森永乳業は、中高年男女2万人の健康状態に関する全国調査の結果を公開した。同社が宅配で販売するビフィズス菌配合カルシウム強化ミルクを摂取する人への効果検証として、興味深い結果が出た。
調査は、アンケート方式で行われ、当該飲料摂取、または非摂取の50代から80代の男女を対象とした。配布数量9万2,110部に対し、2万3,188人からの有効回答が集まった。
解析方法は、摂取群を3年以上週4回以上摂取している人(7156人:男性2.194人、女性4.962人)、非摂取群を全く摂取経験のない人(5025人:男性1.700人、女性3.325人)とし、性別ごとに年齢を層別因子としてMantel-Haenszel検定で群間比較し、調整オッズ比の推定値、およびp値を算出した。
その結果、摂取群において、さまざま効能が裏付けられるデータが得られた。まず、摂取期間・頻度については、男女とも年代が上がるのに比例して増加していた。これは、効果の有無はともかく、続けるほどに習慣として定着する傾向にあることなどが考えれる。
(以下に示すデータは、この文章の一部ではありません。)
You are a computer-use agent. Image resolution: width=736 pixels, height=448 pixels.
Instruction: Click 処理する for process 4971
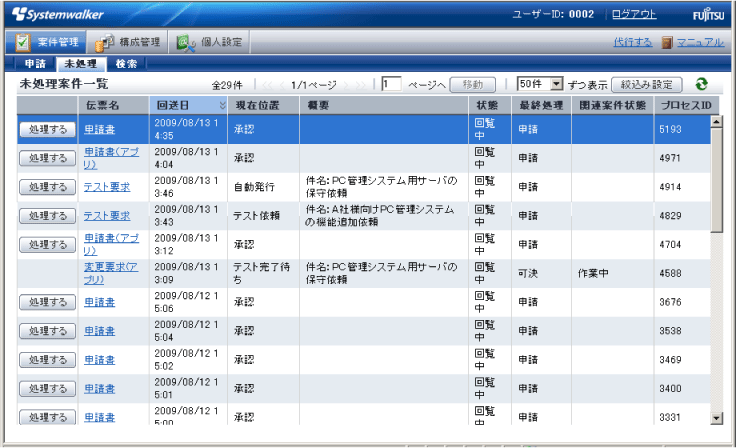[x=47, y=158]

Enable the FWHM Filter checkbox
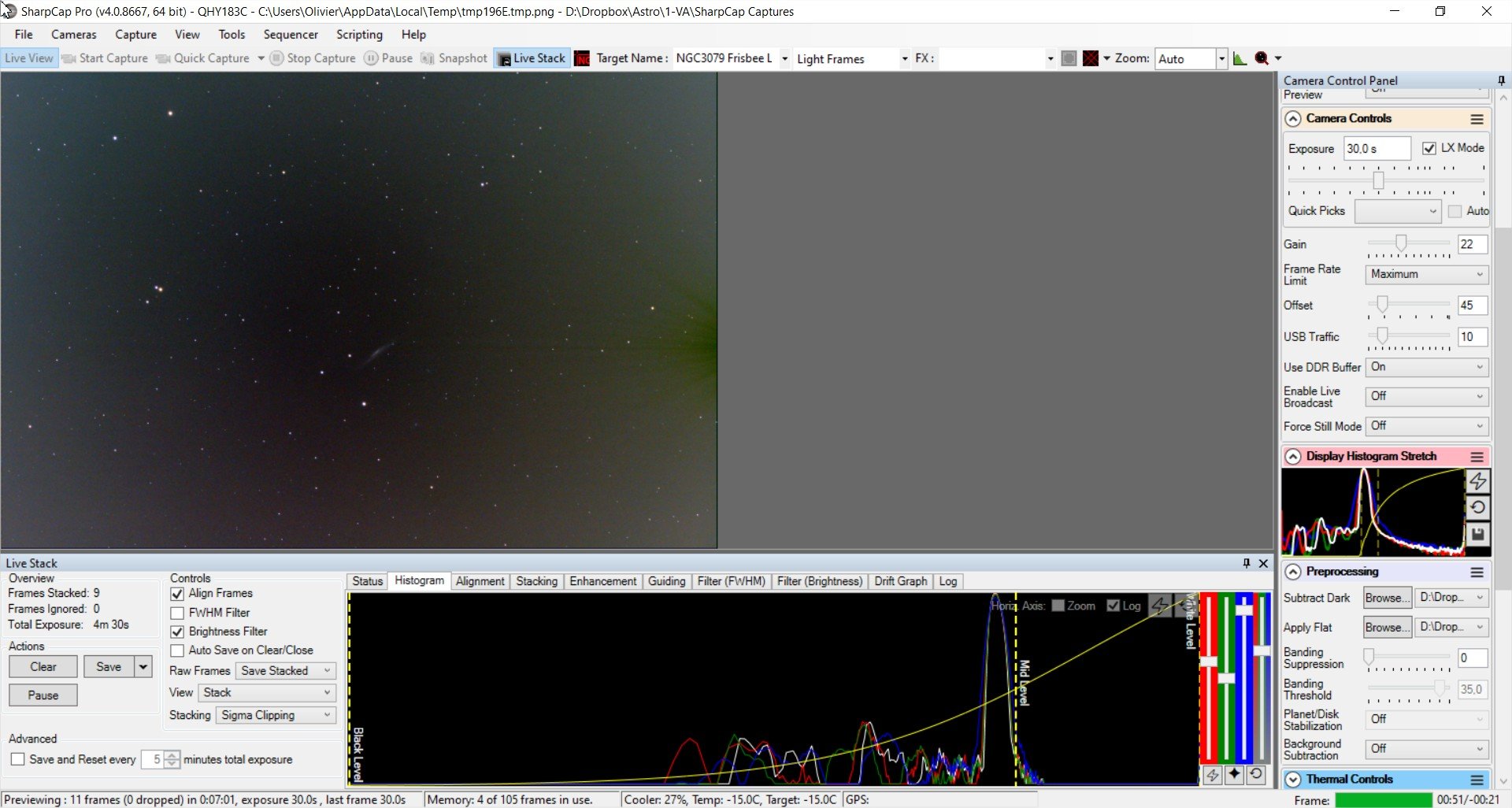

疾病への効果については、男女では、便秘及び便秘傾向、物忘れ、男性では、大腸ポリープ、胆石など罹患歴の低さ、女性では腎臓病、疲労感などにおいて、感じる人が少ない結果となった。この辺りは、当該飲料の摂取による効果と考えるのは早計だが、これだけの規模の調査で、こうした傾向がつかめたことには意義があるといえる。
東京医療保健大学の下田妙子教授は、中高年が健康寿命を延ばす上で食生活の重要性を説き、今回の調査結果踏まえ「当該飲料の継続的摂取は高齢者の健康およびQOL向上に有効である」と話した。
松生クリニック院長の松生恒夫氏は、「腸のアンチエイジングに最も重要なのは食事」とし、加齢により不足しがちなカルシウム等の効率的摂取をサポートする当該飲料が有効であると語った。
いわゆる健康食品の摂取による健康効果の調査は少なくないが、これだけの規模と期間での調査は珍しく、参考データとして非常に貴重であり、さらなる解析、追調査が期待される。なお、同調査の結果は、日本農芸化学会2015年度大会(3月26日~29日:岡山)で発表の予定。